Given passage:
Preserving a gem

Debar Pond Lodge is in the town of Duane in Franklin County. It’s part of a proposed land swap between the state and the Debar Pond Institute. Justin A. Levine/Adirondack Daily Enterprise

A sensible solution has been found to the state’s problem of what to do with Debar Pond Lodge in Franklin County — and, thankfully, it doesn’t entail tearing the beloved structure down.

According to a Jan. 21 story published by the Adirondack Almanack, the state took ownership of the Debar Lodge in 1979 and possession of it in 2004. Listed on the National Register of Historic Places, the lodge is in the town of Duane.

Sadly, the structure and associated buildings have fallen into disrepair. This put the state in a bind about what should be done with the lodge. One proposal was to tear all the buildings down.

“Located on the shore of secluded Debar Pond in the Debar Wild Forest unit of the Adirondack Forest Preserve, the lodge and associated buildings were designed by leading Adirondack architect William Distin and represent an outstanding example of rustic log construction,” the article reported. “Although Debar has great potential for public educational programs and lodging, the state has been unable or unwilling to find legal and appropriate uses for the structures. Rather it has recently proposed to tear down the buildings and reclassify the land as an Intensive Use area for camping, boating and day use. Fortunately, there is a better solution — one that preserves and uses the historic buildings in the public interest and allows public recreational access to Debar Pond and the surrounding Forest Preserve. This can be done through an amendment to Article 14 of the state constitution, which otherwise might require buildings in the Forest Preserve to be removed and the land to become forever wild. Such amendments, which allow exceptions to Article 14, have been used many times in the past to achieve a valuable public purpose.

Data:
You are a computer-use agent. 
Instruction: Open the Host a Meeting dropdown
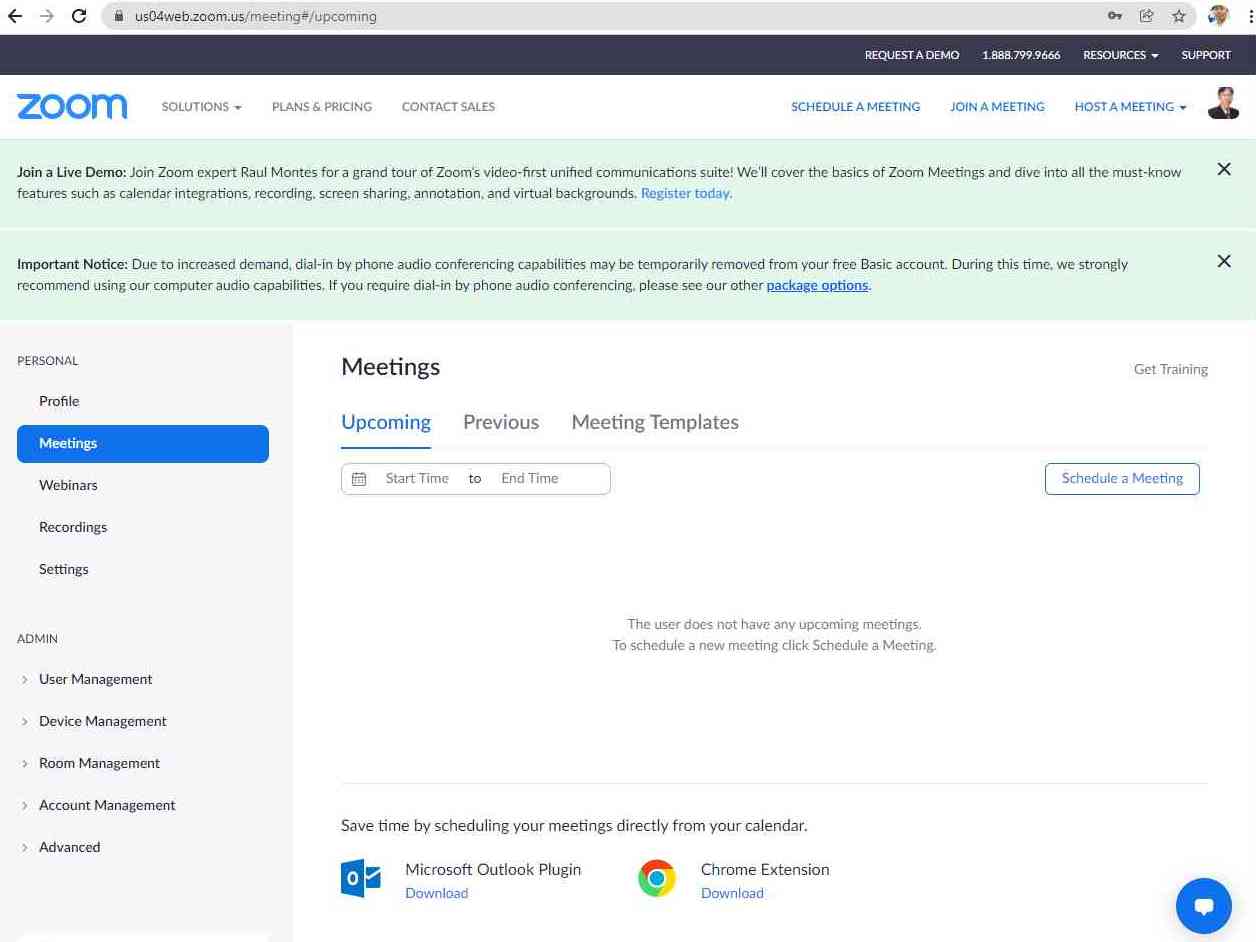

Directions:
- a) In the editorial about Debar Pond Lodge, in what year did the state take possession of the lodge?
- b) Translate this sentence from the editorial about Debar Pond Lodge into Spanish: "Sadly, the structure and associated buildings have fallen into disrepair."

Per-task outputs:
- a) 2004

- b) Lamentablemente, la estructura y los edificios asociados han caído en mal estado.